* _SHORT EXERCISE_: Please recast the items below as a JSON list of strings, one string per line, leaving out blank lines.

▼

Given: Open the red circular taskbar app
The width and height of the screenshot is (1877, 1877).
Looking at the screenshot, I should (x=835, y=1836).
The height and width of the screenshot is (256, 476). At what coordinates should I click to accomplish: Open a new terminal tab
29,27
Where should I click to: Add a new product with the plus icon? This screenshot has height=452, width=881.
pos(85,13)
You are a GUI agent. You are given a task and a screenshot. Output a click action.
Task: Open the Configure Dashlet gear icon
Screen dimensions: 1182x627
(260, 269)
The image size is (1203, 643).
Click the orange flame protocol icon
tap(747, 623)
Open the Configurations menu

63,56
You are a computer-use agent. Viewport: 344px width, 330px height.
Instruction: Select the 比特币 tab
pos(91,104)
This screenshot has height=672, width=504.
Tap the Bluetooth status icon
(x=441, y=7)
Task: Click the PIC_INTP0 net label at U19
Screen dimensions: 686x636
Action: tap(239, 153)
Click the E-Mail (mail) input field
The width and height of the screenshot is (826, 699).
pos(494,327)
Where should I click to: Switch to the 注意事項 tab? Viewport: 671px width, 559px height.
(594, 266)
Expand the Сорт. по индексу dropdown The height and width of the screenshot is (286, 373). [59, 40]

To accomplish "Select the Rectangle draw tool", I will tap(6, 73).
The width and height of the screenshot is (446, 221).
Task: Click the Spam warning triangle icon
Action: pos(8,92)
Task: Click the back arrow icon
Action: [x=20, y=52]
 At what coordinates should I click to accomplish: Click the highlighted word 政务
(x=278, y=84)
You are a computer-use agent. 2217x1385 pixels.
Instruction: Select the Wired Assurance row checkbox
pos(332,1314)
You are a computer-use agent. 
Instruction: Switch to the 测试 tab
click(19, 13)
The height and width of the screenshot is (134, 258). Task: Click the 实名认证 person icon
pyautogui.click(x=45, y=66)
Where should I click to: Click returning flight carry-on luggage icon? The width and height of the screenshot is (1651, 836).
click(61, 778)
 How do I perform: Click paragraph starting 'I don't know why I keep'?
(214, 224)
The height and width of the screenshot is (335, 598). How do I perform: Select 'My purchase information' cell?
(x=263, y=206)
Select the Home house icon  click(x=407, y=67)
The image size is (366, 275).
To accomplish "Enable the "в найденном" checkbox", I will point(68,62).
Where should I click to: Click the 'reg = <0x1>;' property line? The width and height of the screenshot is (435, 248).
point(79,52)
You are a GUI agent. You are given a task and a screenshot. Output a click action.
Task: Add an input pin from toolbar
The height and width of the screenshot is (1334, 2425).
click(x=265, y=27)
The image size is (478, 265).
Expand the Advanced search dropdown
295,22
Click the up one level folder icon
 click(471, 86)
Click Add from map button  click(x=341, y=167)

▲

* _EXPECTED ANSWER_:
[
  "Given: Open the red circular taskbar app",
  "The width and height of the screenshot is (1877, 1877).",
  "Looking at the screenshot, I should (x=835, y=1836).",
  "The height and width of the screenshot is (256, 476). At what coordinates should I click to accomplish: Open a new terminal tab",
  "29,27",
  "Where should I click to: Add a new product with the plus icon? This screenshot has height=452, width=881.",
  "pos(85,13)",
  "You are a GUI agent. You are given a task and a screenshot. Output a click action.",
  "Task: Open the Configure Dashlet gear icon",
  "Screen dimensions: 1182x627",
  "(260, 269)",
  "The image size is (1203, 643).",
  "Click the orange flame protocol icon",
  "tap(747, 623)",
  "Open the Configurations menu",
  "63,56",
  "You are a computer-use agent. Viewport: 344px width, 330px height.",
  "Instruction: Select the 比特币 tab",
  "pos(91,104)",
  "This screenshot has height=672, width=504.",
  "Tap the Bluetooth status icon",
  "(x=441, y=7)",
  "Task: Click the PIC_INTP0 net label at U19",
  "Screen dimensions: 686x636",
  "Action: tap(239, 153)",
  "Click the E-Mail (mail) input field",
  "The width and height of the screenshot is (826, 699).",
  "pos(494,327)",
  "Where should I click to: Switch to the 注意事項 tab? Viewport: 671px width, 559px height.",
  "(594, 266)",
  "Expand the Сорт. по индексу dropdown The height and width of the screenshot is (286, 373). [59, 40]",
  "To accomplish \"Select the Rectangle draw tool\", I will tap(6, 73).",
  "The width and height of the screenshot is (446, 221).",
  "Task: Click the Spam warning triangle icon",
  "Action: pos(8,92)",
  "Task: Click the back arrow icon",
  "Action: [x=20, y=52]",
  " At what coordinates should I click to accomplish: Click the highlighted word 政务",
  "(x=278, y=84)",
  "You are a computer-use agent. 2217x1385 pixels.",
  "Instruction: Select the Wired Assurance row checkbox",
  "pos(332,1314)",
  "You are a computer-use agent. ",
  "Instruction: Switch to the 测试 tab",
  "click(19, 13)",
  "The height and width of the screenshot is (134, 258). Task: Click the 实名认证 person icon",
  "pyautogui.click(x=45, y=66)",
  "Where should I click to: Click returning flight carry-on luggage icon? The width and height of the screenshot is (1651, 836).",
  "click(61, 778)",
  " How do I perform: Click paragraph starting 'I don't know why I keep'?",
  "(214, 224)",
  "The height and width of the screenshot is (335, 598). How do I perform: Select 'My purchase information' cell?",
  "(x=263, y=206)",
  "Select the Home house icon  click(x=407, y=67)",
  "The image size is (366, 275).",
  "To accomplish \"Enable the \"в найденном\" checkbox\", I will point(68,62).",
  "Where should I click to: Click the 'reg = <0x1>;' property line? The width and height of the screenshot is (435, 248).",
  "point(79,52)",
  "You are a GUI agent. You are given a task and a screenshot. Output a click action.",
  "Task: Add an input pin from toolbar",
  "The height and width of the screenshot is (1334, 2425).",
  "click(x=265, y=27)",
  "The image size is (478, 265).",
  "Expand the Advanced search dropdown",
  "295,22",
  "Click the up one level folder icon",
  " click(471, 86)",
  "Click Add from map button  click(x=341, y=167)"
]